**What to do:**
State only the number of lines below where the word "filter" is found.
*** Available data ***
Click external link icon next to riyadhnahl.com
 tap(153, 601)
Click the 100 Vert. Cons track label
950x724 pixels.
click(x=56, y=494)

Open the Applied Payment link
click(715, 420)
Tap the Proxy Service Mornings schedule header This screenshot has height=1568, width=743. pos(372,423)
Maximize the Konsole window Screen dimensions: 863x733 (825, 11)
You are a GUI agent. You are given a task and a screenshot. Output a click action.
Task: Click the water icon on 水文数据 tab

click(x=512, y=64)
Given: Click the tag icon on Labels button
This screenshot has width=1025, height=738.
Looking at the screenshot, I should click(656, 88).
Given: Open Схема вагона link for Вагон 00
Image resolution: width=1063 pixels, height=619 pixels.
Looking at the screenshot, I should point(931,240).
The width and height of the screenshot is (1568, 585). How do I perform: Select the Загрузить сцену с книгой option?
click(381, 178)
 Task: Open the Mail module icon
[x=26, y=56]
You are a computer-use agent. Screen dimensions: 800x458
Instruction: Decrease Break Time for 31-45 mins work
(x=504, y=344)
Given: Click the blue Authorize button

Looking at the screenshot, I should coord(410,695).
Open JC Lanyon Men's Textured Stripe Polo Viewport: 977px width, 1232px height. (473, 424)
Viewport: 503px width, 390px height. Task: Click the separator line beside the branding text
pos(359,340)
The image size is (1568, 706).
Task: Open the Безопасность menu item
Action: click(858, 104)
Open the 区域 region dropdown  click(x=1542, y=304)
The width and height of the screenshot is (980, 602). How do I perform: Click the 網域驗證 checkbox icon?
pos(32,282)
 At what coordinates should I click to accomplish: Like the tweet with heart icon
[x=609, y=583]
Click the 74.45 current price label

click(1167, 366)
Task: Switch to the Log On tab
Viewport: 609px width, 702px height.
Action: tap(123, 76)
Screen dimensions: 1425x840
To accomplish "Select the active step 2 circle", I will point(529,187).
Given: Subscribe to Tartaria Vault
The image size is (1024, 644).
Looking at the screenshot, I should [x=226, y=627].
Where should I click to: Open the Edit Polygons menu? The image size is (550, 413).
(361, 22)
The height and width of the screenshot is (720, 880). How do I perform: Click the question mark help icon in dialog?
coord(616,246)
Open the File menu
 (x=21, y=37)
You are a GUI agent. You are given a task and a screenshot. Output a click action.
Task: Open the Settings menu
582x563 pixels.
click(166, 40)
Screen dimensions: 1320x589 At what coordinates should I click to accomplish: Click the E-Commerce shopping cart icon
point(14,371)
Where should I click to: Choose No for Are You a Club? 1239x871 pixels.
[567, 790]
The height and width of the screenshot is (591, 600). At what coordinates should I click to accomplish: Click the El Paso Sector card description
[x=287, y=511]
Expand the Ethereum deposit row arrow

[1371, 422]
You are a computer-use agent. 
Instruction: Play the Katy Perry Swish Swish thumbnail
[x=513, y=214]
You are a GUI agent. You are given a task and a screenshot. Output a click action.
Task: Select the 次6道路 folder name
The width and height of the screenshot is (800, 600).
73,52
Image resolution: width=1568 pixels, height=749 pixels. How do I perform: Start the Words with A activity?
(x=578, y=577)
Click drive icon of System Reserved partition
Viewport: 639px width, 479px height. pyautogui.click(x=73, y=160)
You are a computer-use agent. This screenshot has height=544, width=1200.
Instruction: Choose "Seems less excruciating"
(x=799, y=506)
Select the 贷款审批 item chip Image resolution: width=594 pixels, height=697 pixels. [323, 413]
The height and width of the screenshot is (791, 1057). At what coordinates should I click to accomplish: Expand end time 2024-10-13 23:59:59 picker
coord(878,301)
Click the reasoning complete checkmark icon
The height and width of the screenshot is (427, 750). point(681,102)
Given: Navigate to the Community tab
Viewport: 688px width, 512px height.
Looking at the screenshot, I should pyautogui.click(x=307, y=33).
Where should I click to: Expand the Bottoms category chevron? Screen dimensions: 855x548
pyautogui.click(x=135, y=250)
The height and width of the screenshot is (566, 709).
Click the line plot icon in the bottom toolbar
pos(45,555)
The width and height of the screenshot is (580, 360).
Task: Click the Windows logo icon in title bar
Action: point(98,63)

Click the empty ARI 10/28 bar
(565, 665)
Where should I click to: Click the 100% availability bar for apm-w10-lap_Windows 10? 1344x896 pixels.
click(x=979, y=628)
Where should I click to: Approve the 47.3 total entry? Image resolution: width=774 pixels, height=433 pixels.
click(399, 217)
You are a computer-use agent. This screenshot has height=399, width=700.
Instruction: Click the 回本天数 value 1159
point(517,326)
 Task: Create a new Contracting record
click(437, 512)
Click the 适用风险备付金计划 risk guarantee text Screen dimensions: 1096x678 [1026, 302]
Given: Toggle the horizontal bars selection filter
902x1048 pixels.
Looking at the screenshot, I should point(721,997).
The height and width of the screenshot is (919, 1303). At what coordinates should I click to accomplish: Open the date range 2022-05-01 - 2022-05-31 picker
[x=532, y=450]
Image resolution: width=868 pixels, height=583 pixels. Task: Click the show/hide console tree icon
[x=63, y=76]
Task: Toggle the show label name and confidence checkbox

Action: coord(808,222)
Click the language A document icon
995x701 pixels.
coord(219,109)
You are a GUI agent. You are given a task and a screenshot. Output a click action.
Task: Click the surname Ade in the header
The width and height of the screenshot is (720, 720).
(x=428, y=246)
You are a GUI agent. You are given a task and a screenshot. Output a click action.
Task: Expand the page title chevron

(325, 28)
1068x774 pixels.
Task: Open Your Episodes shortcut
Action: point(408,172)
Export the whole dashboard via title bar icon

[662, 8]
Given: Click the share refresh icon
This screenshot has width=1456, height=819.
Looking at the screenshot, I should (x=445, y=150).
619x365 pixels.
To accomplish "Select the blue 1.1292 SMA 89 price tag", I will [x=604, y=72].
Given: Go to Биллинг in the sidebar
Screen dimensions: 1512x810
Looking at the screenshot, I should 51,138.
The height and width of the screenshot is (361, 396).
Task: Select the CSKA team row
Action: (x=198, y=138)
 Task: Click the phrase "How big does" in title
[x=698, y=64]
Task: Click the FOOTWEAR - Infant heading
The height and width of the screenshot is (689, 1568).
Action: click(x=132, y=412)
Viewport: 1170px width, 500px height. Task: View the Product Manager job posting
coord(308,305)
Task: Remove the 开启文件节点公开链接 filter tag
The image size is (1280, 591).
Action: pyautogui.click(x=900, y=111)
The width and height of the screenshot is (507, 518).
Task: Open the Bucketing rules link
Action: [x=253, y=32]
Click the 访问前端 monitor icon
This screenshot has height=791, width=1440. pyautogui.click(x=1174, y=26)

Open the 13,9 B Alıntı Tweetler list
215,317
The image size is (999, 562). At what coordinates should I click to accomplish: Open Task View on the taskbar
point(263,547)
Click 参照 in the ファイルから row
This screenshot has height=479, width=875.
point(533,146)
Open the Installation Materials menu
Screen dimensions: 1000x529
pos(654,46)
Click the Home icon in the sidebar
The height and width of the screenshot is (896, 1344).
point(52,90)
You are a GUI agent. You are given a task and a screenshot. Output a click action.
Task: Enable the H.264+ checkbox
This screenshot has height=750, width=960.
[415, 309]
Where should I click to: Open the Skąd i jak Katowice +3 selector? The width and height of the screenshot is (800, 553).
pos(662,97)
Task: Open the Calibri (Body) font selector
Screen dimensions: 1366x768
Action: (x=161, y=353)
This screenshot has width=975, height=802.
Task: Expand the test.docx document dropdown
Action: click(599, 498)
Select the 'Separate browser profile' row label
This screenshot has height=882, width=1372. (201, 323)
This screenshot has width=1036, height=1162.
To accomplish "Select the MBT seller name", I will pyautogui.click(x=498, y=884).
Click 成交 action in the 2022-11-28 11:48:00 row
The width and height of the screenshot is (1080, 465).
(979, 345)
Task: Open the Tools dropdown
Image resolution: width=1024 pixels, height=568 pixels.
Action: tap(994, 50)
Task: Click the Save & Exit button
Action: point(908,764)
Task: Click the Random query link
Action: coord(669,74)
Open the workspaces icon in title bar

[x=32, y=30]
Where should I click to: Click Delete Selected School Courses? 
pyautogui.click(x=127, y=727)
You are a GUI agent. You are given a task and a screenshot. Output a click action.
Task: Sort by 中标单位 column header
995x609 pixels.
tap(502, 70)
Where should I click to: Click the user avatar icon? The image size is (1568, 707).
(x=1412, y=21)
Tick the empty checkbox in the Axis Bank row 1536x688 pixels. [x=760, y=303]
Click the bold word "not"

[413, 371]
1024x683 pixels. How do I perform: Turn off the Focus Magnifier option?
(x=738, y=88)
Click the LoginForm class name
***
**Answer area:**
2